But de l'exercice:
D'après le texte de la page, quel comédien interprète tous les rôles autres que le personnage principal ? Répondez en une phrase, s'il vous plaît.

Texte de la page:
......

« Merlin, l’apprenti enchanteur », de Sandrine Gauvin, Comédie Nation à Paris

Merlin, l’apprenti enchanteur

Merlin, sans la barbe

Par Anne Cassou-Noguès
Les Trois Coups

« Merlin, l’apprenti enchanteur » met en scène l’enfance du célèbre mage, dans une forme sobre, qui se refuse aux trop nombreux « trucs » destinés à séduire les tout-petits.

Dans ce spectacle, on découvre comment le plus grand enchanteur de tous les temps fut un enfant peureux qui manquait cruellement de confiance en lui. Invariablement grondé par un professeur exigeant, il se sous-estime et cherche de l’aide auprès d’un oracle, quand, en réalité, il a tous les dons en lui. Deux comédiens s’emparent de tous les rôles. Adrien Deschamps interprète le personnage principal, Guillaume Garnaud, tous les autres. Ce dernier joue sur le registre de la farce. Ses costumes sont extravagants. Il grimace, déguise sa voix, et court sans cesse d’un bout à l’autre de la scène, sauf quand il lévite dans un antre obscur. En revanche, le jeu d’Adrien Deschamps est d’une grande simplicité. Rien dans son attitude n’oblige les enfants à l’écouter. Il porte un costume vert sombre, sans colifichets – ni chapeau pointu ni étoile brillante. Sa voix est calme, maîtrisée, sa gestuelle, minimale. C’est aux enfants de s’intéresser à lui, il ne les y force pas. La pièce repose en effet sur le principe que les enfants sont capables de tendre l’oreille et de comprendre. Elle a foi dans son public.

......

Données enregistrées:
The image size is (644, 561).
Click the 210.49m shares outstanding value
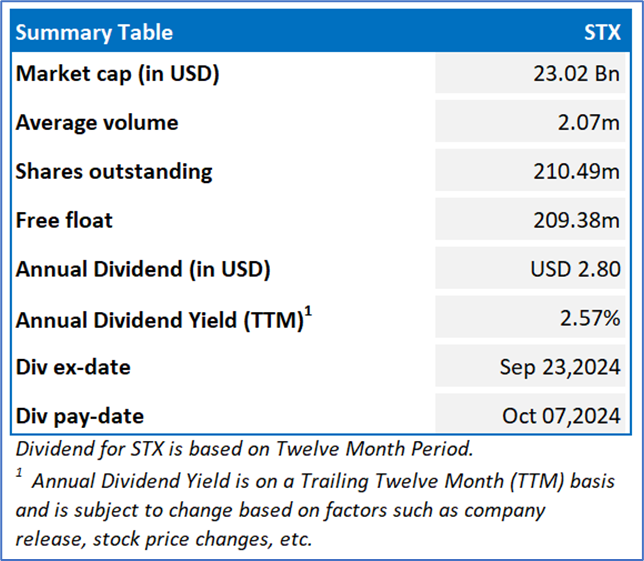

......

Réponse à l'exercice:
C'est Guillaume Garnaud qui interprète tous les autres rôles.